In realtà i risultati di diverse equipe multinazionali di ricercatori che, utilizzando le più moderne metodologie della biologia molecolare hanno esaminato i vitigni coltivati nelle diverse aree del Mediterraneo e dell’Europa, confrontandoli inoltre con quelli delle viti selvatiche delle diverse aree

(Arroyo et al., 2006), sembrano confermare proprio l’ipotesi di un’origine policentrica.

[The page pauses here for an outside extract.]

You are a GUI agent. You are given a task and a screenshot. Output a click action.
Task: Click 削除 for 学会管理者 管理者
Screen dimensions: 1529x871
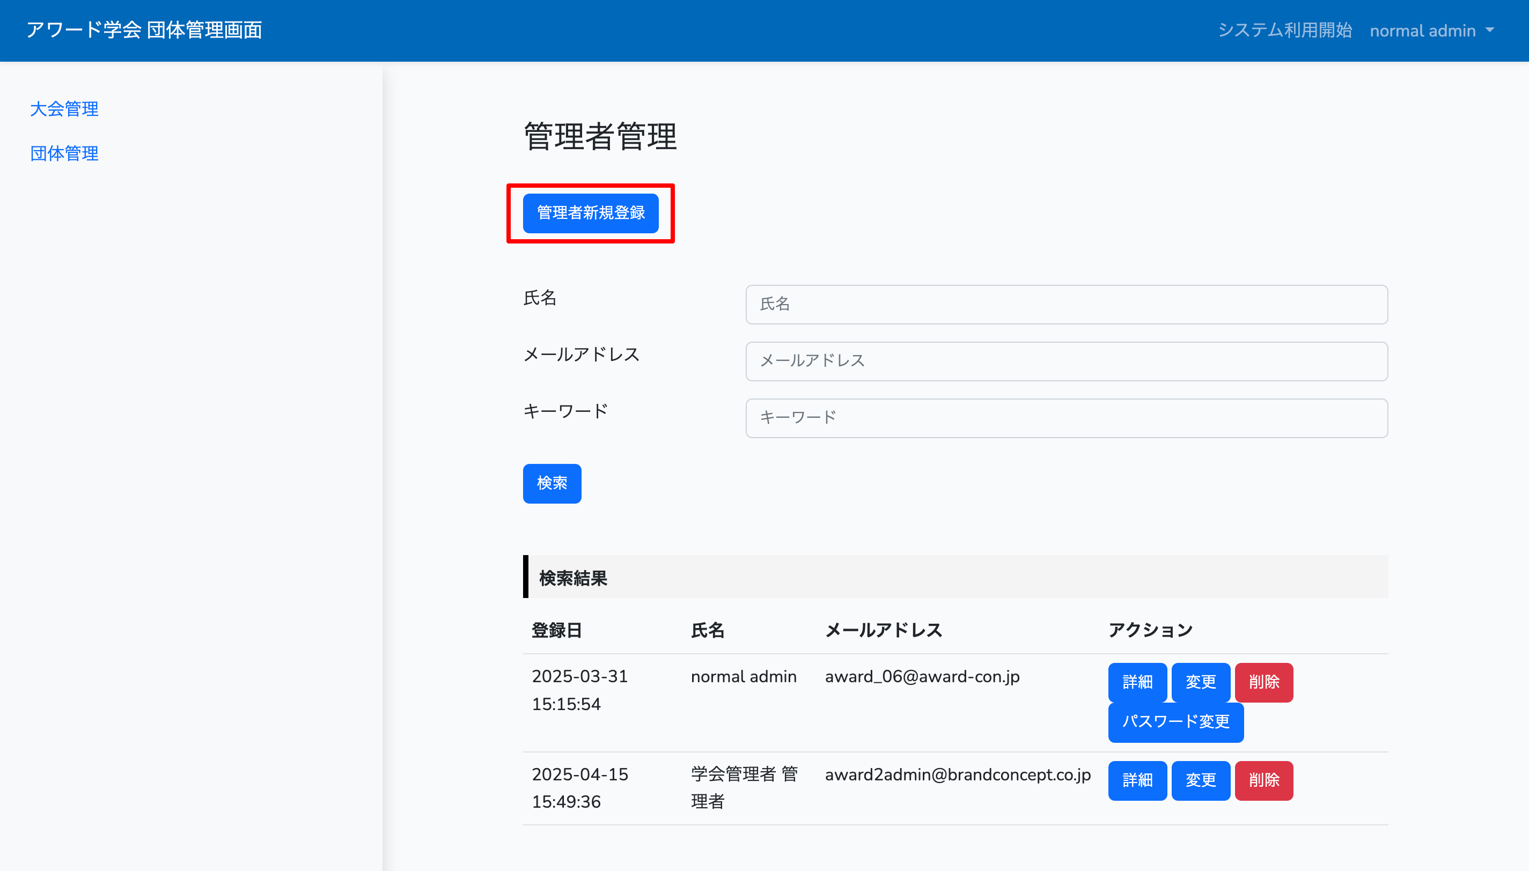point(1263,780)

Infatti le indagini biologico molecolari portano a raggruppare i vitigni in tre gruppi in base alla zona di origine: il Mediterraneo orientale (per le varietà greche e turche), il Centro Europa (per le varietà francesi e tedesche) e il Mediterraneo occidentale.

Da questi dati si può supporre che se la domesticazione della vite è un fenomeno che, da un punto di vista temporale, è avvenuto prima nel Caucaso (ed effettivamente in quest’area sembrano aversi i primi riscontri archeologici dell’utilizzo della vite da parte dell’uomo); comunque anche in altre aree del Vecchio Mondo, in diversi periodi e ripetuti nel tempo, si sono avuti fenomeni di domesticazione.

Ogni vitigno è quindi il risultato di una interazione particolare tra uomo e ambiente, e, nella sua accezione più ampia, un vero e proprio prodotto culturale.